Niente renziani a Roma. Marino vince contro il gotha del Partito. Renzi aveva sponsorizzato Paolo Gentiloni, ex ministro delle Comunicazioni: il candidato che ha speso più di tutti per la campagna elettorale interna (43mila euro) non ha raccolto nemmeno un terzo dei voti complessivi. Il secondo cavallo di battaglia, sostenuto da altri renziani doc, era Patrizia Prestipino: per lei poche spese ma anche pochi voti. I dalemiani e i veltroniani avevano invece sperato in David Sassoli, eletto eurodeputato proprio quando Veltroni contava: neanche l’endorsement di Franceschini l’ha però portato alla vittoria. A urne chiuse, comunque, tutti saltano sul carro del vincitore.

Marino, o l’anti-Grillo.
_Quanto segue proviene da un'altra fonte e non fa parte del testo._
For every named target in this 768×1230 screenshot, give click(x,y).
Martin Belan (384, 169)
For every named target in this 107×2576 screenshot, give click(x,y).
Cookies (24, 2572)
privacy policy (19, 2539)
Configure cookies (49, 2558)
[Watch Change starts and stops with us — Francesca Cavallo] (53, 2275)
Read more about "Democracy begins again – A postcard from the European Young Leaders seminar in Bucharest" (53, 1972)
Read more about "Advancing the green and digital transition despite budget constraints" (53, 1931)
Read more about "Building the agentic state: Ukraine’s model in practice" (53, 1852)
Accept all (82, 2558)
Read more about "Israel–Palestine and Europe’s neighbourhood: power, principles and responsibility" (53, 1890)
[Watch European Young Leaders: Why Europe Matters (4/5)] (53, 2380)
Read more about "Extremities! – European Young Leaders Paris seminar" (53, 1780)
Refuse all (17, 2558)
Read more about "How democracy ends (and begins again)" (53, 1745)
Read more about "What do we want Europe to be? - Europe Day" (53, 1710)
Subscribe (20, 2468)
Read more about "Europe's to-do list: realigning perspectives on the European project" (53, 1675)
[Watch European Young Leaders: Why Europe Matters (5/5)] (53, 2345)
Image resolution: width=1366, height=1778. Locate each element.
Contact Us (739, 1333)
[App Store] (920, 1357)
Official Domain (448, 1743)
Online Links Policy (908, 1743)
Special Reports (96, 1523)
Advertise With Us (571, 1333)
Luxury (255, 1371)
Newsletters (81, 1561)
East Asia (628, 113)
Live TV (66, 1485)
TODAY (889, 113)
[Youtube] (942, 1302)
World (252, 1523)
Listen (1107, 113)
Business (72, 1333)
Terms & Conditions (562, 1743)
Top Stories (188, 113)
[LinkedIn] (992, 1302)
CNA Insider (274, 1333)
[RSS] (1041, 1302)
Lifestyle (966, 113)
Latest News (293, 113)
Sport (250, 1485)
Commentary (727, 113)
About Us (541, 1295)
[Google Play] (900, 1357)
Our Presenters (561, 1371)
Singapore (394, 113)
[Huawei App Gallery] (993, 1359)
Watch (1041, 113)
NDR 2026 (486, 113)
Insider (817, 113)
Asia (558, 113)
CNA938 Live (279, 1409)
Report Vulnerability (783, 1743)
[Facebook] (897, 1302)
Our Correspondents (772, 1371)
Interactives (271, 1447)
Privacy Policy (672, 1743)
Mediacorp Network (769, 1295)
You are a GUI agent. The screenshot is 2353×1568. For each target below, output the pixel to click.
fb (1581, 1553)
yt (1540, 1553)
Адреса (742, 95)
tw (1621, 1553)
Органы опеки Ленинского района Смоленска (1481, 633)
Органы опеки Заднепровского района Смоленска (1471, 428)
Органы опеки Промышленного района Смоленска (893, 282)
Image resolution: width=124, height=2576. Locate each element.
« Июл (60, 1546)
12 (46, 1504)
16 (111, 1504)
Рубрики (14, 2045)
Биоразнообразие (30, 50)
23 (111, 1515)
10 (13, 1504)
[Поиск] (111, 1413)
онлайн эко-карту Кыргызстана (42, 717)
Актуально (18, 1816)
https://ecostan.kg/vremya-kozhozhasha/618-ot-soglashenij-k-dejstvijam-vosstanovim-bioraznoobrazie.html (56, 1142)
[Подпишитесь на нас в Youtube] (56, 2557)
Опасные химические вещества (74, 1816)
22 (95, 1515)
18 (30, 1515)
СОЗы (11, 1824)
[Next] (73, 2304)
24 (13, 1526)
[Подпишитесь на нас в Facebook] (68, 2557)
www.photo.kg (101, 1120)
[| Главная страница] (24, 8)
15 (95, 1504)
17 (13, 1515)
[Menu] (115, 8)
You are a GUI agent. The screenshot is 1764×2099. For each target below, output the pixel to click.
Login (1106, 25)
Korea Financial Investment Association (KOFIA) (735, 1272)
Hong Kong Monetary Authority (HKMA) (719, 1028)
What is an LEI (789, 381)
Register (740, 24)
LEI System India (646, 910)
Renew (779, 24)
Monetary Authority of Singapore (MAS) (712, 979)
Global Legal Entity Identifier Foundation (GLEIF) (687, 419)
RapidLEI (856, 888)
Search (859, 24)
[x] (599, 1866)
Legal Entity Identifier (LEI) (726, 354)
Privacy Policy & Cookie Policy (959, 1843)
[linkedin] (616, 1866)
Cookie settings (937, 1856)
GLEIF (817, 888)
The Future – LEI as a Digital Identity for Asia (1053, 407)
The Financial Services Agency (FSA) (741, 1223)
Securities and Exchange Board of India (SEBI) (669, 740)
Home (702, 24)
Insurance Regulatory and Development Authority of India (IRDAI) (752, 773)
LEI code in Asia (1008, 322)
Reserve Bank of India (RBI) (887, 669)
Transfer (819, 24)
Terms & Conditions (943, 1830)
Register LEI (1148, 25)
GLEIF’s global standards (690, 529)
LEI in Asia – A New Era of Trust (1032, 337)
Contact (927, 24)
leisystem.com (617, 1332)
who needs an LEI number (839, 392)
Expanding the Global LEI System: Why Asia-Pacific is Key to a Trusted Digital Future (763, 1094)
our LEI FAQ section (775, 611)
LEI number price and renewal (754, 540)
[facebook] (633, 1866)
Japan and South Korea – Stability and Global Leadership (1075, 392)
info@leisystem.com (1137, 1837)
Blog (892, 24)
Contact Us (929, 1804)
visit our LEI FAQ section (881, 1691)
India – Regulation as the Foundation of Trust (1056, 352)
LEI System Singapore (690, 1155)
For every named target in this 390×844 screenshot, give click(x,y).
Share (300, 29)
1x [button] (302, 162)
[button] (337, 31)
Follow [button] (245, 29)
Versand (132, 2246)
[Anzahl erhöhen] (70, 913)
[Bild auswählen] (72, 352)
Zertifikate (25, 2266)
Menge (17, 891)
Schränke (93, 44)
Ignazio Marino ha puntato su temi cari anche ai grillini: la trasparenza dei conti, il merito e la democrazia diretta. Per i conti, la campagna elettorale è stata documentata e pubblicata sul web una settimana prima del voto: 36mila euro spesi. E per il Campidoglio, promette “uno sportello diretto per ogni cittadino che vuol chiedere conto delle spese comunali, tutti i documenti pubblicati online”. Ma è la democrazia diretta la vera novità. “Non potrò cambiare questa città da solo, ho bisogno di tutti. Per questo sulle decisioni strategiche chiamerò i cittadini a decidere con me con il referendum d’indirizzo”. Una promessa da mantenere, se vincerà: ma per ora è una bella sfida al Movimento 5 Stelle, che a Roma candida Marcello De Vito. Il cui programma dev’essere ancora elaborato in rete.

Alemanno dov’è? Il sindaco uscente sembrerebbe fuori gioco. La sua campagna elettorale è tutta concentrata sul tema della legalità: sgomberi di campi rom, statistiche di micro-criminalità in calo, sondaggi sulla sicurezza nelle strade. Nessuna risposta sugli ammanchi nel bilancio comunale, in pre-fallimento. Nessuna risposta sul caos della gestione emergenze (vedi neve a Roma, pellegrini per Papa, Aniene straripato etc). Nessuna risposta per il tema rifiuti o per le infrastrutture. Per non parlare di rispetto delle norme, specie edilizie. Lo stesso Alemanno, nel tentare di rendersi popolare con la manifestazione a sostegno dei Marò di giovedì scorso, ha violato le regole: il suo palco sotto il Colosseo era abusivo. Dov’è la legalità? Gli stessi alleati di un tempo, La Destra di Storace, potrebbero darlo per “morto”.